**Problem details**
All that should be output is the block of lines below from the line with "Αγγλικά (209, 282)" to the line with "noSuchMethod (86, 494)", both included, exactly as written.

Data for processing START

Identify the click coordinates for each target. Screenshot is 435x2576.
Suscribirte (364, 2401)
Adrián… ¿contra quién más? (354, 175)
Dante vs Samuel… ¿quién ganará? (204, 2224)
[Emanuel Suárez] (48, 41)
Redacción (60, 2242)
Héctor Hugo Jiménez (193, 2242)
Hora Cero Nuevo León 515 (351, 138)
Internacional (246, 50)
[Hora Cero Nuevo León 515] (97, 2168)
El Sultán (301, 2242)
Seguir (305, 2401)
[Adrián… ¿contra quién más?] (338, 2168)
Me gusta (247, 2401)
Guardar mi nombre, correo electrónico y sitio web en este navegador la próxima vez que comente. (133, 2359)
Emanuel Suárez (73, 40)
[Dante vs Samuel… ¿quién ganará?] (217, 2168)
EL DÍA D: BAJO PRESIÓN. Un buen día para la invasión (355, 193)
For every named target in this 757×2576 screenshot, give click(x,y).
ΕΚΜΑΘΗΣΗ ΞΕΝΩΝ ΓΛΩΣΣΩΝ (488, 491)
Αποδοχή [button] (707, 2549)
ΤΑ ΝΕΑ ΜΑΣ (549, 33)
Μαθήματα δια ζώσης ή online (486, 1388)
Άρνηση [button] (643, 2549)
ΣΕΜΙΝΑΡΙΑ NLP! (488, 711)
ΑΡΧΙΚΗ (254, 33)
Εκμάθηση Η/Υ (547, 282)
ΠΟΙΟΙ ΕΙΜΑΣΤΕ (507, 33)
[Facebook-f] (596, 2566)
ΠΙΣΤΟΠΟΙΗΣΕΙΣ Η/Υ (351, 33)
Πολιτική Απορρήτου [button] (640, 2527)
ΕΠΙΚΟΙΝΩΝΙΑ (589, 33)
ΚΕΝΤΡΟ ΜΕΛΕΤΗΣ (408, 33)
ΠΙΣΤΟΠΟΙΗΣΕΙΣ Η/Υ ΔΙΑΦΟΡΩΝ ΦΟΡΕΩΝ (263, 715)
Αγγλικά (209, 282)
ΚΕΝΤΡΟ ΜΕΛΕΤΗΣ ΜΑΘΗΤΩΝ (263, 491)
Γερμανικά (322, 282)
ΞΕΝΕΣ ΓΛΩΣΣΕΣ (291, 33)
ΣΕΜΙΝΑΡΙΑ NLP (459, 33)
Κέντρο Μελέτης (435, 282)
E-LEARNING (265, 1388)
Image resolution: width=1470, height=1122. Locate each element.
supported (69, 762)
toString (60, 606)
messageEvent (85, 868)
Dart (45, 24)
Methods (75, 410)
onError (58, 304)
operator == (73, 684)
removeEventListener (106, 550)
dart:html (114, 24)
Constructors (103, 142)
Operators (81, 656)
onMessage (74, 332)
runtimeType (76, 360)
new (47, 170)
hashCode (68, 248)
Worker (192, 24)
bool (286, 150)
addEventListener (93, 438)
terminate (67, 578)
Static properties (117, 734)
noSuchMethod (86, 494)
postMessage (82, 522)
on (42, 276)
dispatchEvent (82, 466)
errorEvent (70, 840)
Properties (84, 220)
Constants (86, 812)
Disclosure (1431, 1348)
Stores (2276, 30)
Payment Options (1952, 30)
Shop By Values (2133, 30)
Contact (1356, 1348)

Data for processing END

**Response area**
Αγγλικά (209, 282)
ΚΕΝΤΡΟ ΜΕΛΕΤΗΣ ΜΑΘΗΤΩΝ (263, 491)
Γερμανικά (322, 282)
ΞΕΝΕΣ ΓΛΩΣΣΕΣ (291, 33)
ΣΕΜΙΝΑΡΙΑ NLP (459, 33)
Κέντρο Μελέτης (435, 282)
E-LEARNING (265, 1388)
Image resolution: width=1470, height=1122. Locate each element.
supported (69, 762)
toString (60, 606)
messageEvent (85, 868)
Dart (45, 24)
Methods (75, 410)
onError (58, 304)
operator == (73, 684)
removeEventListener (106, 550)
dart:html (114, 24)
Constructors (103, 142)
Operators (81, 656)
onMessage (74, 332)
runtimeType (76, 360)
new (47, 170)
hashCode (68, 248)
Worker (192, 24)
bool (286, 150)
addEventListener (93, 438)
terminate (67, 578)
Static properties (117, 734)
noSuchMethod (86, 494)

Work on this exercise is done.